Model Systems for Cellular Senescence

This project aims to develop a novel in vivo model system to discover tissue-specific and common biomarkers of cellular senescence, with the ultimate goal of enabling targeted therapeutic interventions such as CAR-T cell therapy. The accumulation of senescent cells plays a pivotal role in aging and age-related diseases. While removing senescent cells has shown promising results in delaying aging in preclinical models, clinical applications of senolytic therapies remain limited. New, reliable biomarkers are urgently needed to improve the selectivity and efficacy of such therapies.
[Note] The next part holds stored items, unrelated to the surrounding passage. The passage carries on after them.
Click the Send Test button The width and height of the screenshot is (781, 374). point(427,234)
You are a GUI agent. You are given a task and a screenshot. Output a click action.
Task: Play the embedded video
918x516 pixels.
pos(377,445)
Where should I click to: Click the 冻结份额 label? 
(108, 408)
To address this gap, we propose using polyethersulfone hollow fiber encapsulation technology to implant primary progenitor cells into murine models. This encapsulation isolates the cells from the host immune system while preserving exposure to the host's systemic environment. By implanting these encapsulated cells into both young (20-year human equivalent) and aged (70-year equivalent) mice, we will study how systemic aging influences senescence at the molecular level. High-throughput RNA sequencing and proteomics will be employed to uncover gene and protein expression patterns unique to senescent or pre-senescent cells within specific tissue contexts.

This platform is uniquely positioned to identify pre-senescent biomarkers—molecular signatures that emerge early in the transition to full cellular senescence—thus offering potential targets for early therapeutic intervention. In addition, the encapsulated system provides a scalable and reproducible platform for screening anti-aging compounds, understanding age-related signaling environments, and identifying humoral factors driving cellular aging. Significance and Expected Impact:

1. Innovation in Model Systems: Establishes a robust, non-invasive model system to study cellular senescence and test therapeutics without direct immune interaction.
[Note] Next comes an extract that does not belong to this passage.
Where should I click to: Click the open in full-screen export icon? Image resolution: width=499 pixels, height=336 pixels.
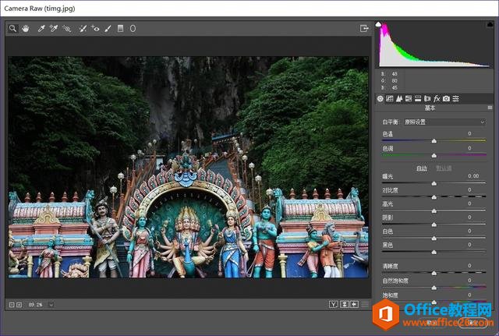pos(363,28)
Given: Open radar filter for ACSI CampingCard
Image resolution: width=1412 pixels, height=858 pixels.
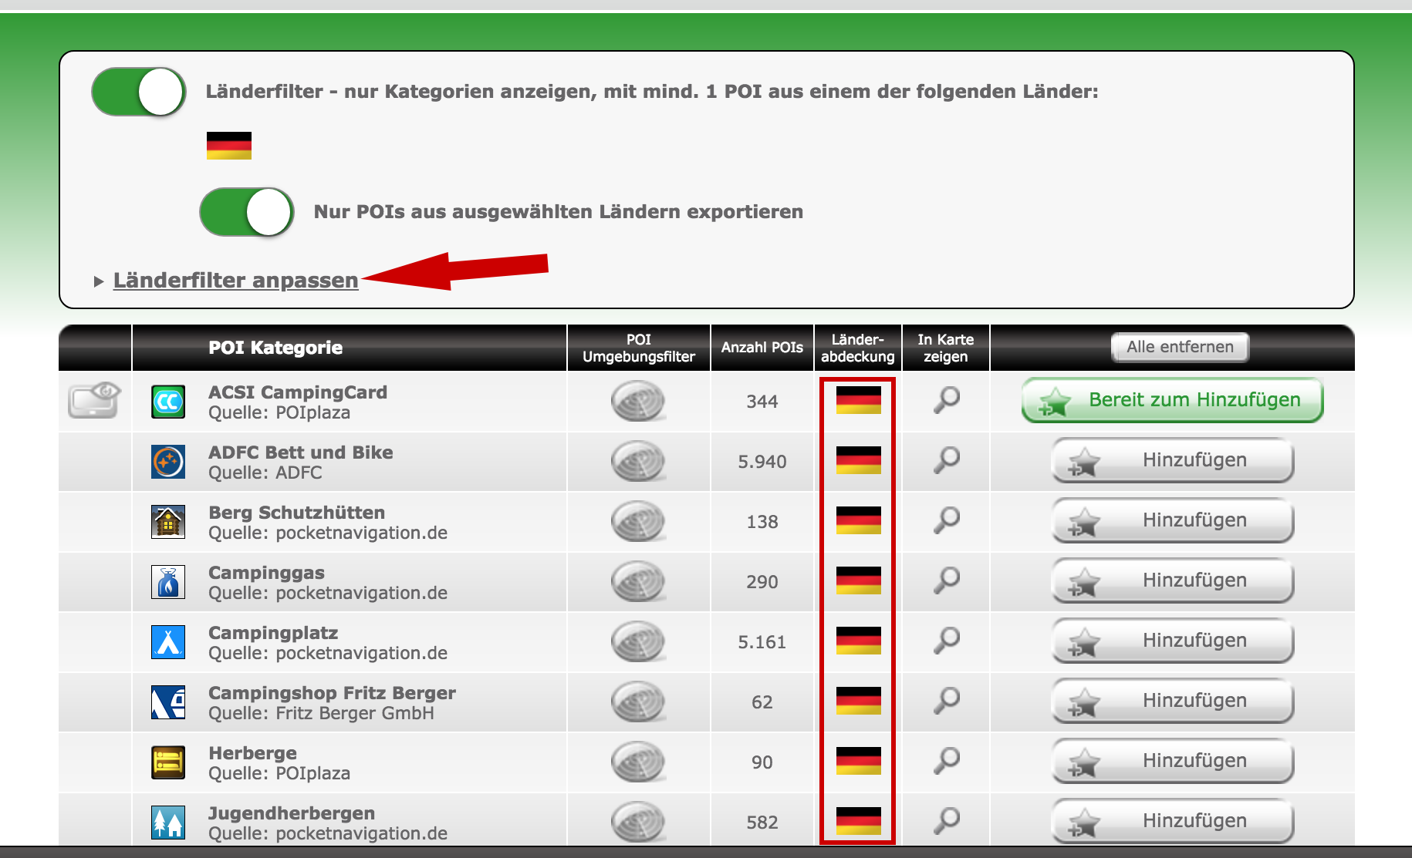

2. Biomarker Discovery: Enables the identification of novel and tissue-specific biomarkers for senescent and pre-senescent cells, expanding therapeutic targets for CAR-T and senolytic therapies.
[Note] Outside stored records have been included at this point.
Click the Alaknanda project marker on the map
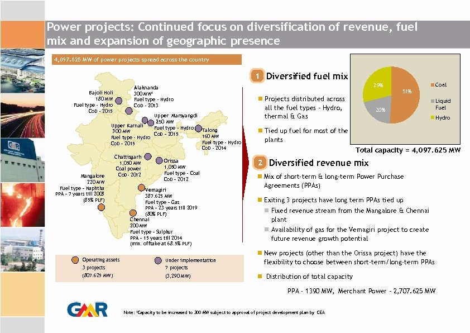The width and height of the screenshot is (470, 333). [x=128, y=111]
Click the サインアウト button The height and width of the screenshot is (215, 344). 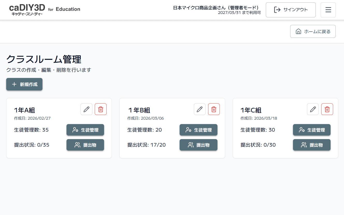[291, 10]
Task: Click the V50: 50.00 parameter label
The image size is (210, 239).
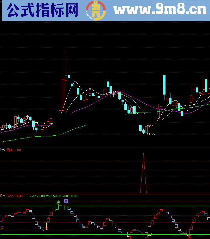Action: (53, 196)
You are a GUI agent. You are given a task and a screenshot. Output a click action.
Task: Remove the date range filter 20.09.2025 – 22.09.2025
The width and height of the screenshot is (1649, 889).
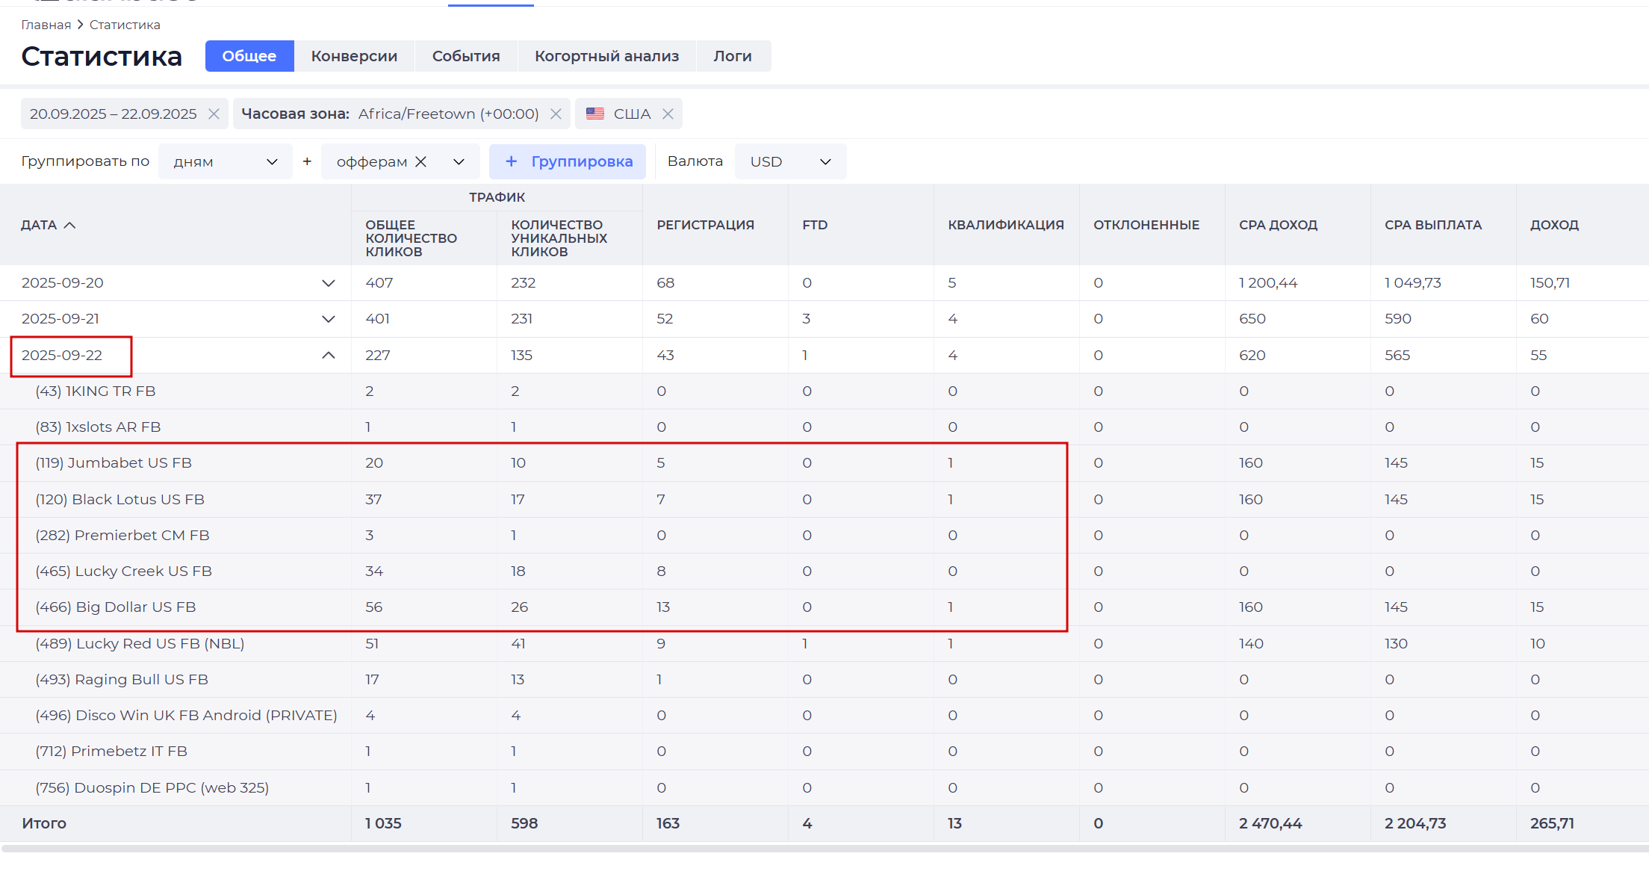coord(214,114)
3. Therapeutic Applications: Supports the development of selective, precision-based anti-aging interventions.

4. Research Infrastructure: Provides a valuable tool for Saudi researchers working in aging biology, cellular therapy, and regenerative medicine.

5. Translational Potential: Bridges basic biology with clinical application, supporting Saudi Vision 2030 through advanced biotechnological innovation.